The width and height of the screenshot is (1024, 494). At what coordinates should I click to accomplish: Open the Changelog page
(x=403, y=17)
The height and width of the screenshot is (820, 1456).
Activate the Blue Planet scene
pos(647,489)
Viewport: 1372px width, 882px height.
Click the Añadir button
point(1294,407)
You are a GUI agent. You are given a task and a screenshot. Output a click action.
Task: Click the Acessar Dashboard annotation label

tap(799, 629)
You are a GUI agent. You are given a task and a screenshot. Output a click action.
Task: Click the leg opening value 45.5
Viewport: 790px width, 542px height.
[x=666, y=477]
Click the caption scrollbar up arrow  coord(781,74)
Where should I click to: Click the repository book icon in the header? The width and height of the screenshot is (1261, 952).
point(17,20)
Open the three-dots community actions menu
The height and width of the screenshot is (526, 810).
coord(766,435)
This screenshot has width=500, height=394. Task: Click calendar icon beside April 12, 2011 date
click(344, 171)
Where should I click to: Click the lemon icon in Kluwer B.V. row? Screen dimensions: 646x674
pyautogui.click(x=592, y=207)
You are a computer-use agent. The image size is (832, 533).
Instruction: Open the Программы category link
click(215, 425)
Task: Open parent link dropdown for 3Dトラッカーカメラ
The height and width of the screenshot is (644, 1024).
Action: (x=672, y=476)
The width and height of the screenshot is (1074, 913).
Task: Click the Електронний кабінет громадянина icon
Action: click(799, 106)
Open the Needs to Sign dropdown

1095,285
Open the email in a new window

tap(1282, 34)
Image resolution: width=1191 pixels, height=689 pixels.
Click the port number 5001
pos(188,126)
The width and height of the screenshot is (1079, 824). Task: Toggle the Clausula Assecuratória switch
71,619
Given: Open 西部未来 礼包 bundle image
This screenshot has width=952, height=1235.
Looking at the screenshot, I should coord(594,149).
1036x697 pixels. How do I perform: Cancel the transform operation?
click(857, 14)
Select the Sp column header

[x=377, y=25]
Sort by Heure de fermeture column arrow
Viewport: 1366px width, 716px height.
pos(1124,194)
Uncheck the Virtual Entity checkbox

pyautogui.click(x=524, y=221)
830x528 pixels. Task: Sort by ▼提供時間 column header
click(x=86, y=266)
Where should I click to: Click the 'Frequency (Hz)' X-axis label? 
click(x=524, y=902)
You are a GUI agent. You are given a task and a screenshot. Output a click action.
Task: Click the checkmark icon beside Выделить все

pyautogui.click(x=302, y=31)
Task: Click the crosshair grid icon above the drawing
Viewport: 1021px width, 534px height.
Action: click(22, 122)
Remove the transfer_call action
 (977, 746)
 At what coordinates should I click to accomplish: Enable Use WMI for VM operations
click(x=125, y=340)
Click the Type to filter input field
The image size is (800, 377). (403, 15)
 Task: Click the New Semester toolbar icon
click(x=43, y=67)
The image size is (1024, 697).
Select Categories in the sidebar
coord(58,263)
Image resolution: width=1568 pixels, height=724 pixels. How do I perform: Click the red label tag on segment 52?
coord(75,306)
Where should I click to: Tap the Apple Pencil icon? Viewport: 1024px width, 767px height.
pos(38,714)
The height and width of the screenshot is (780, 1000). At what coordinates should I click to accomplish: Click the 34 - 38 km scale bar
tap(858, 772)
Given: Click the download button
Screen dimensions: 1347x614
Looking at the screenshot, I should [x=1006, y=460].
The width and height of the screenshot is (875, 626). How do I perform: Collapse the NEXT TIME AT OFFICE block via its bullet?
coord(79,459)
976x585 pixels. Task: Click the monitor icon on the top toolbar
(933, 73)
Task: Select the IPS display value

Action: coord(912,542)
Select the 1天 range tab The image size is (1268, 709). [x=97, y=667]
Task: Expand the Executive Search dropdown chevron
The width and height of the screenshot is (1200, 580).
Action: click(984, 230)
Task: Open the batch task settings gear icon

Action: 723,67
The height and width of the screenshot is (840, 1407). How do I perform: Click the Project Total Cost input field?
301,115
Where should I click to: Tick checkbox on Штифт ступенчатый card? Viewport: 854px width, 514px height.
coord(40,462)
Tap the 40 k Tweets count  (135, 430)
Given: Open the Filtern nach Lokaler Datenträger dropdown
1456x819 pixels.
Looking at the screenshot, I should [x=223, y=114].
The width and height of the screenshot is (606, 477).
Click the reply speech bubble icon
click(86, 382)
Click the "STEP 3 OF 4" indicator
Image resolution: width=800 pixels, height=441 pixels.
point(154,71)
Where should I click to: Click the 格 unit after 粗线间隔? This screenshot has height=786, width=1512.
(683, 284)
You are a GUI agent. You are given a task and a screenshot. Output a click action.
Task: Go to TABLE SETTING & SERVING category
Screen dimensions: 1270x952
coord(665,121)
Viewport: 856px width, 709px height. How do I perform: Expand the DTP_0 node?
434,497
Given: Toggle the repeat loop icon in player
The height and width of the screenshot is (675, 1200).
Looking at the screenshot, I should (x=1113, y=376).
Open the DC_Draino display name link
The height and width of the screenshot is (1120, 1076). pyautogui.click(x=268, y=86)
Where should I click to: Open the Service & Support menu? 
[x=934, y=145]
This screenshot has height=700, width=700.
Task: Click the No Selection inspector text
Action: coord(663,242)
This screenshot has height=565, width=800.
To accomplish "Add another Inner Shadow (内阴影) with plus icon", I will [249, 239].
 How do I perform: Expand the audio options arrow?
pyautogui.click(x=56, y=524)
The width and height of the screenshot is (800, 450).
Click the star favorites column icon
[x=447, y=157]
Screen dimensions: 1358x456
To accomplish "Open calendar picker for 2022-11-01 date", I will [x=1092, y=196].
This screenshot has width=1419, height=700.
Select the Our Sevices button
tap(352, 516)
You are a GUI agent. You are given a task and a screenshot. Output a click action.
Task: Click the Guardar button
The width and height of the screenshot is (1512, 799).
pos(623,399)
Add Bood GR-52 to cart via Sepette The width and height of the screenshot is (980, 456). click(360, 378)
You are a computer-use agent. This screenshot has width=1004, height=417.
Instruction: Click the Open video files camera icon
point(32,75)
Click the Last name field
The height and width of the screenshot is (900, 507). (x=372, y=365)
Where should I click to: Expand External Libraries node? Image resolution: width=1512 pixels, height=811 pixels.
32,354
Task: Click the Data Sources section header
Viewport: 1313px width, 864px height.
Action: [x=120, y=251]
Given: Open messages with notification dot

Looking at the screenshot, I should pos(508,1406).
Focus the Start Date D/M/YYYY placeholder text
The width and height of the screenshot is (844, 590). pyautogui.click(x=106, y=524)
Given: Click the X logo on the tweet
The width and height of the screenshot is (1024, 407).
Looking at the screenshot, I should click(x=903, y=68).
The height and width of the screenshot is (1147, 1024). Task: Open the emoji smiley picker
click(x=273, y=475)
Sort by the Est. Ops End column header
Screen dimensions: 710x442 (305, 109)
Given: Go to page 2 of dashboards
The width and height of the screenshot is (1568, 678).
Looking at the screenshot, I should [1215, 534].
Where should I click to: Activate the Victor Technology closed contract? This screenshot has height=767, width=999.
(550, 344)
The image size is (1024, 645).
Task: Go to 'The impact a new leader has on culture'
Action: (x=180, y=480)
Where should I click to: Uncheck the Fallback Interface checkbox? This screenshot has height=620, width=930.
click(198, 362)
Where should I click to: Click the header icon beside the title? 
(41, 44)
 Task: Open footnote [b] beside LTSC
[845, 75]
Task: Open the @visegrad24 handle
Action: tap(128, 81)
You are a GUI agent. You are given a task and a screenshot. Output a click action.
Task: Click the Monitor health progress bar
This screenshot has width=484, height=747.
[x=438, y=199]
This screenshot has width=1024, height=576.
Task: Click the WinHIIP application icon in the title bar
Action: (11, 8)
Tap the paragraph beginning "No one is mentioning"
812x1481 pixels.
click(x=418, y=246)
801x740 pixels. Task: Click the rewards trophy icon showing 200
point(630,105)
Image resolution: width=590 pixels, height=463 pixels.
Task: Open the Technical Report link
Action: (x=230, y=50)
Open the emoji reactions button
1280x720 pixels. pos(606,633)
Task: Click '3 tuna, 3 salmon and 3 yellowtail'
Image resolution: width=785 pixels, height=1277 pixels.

What to do:
Please work out how many lines in the material contain the word "will" and state only that number.

Result below:
2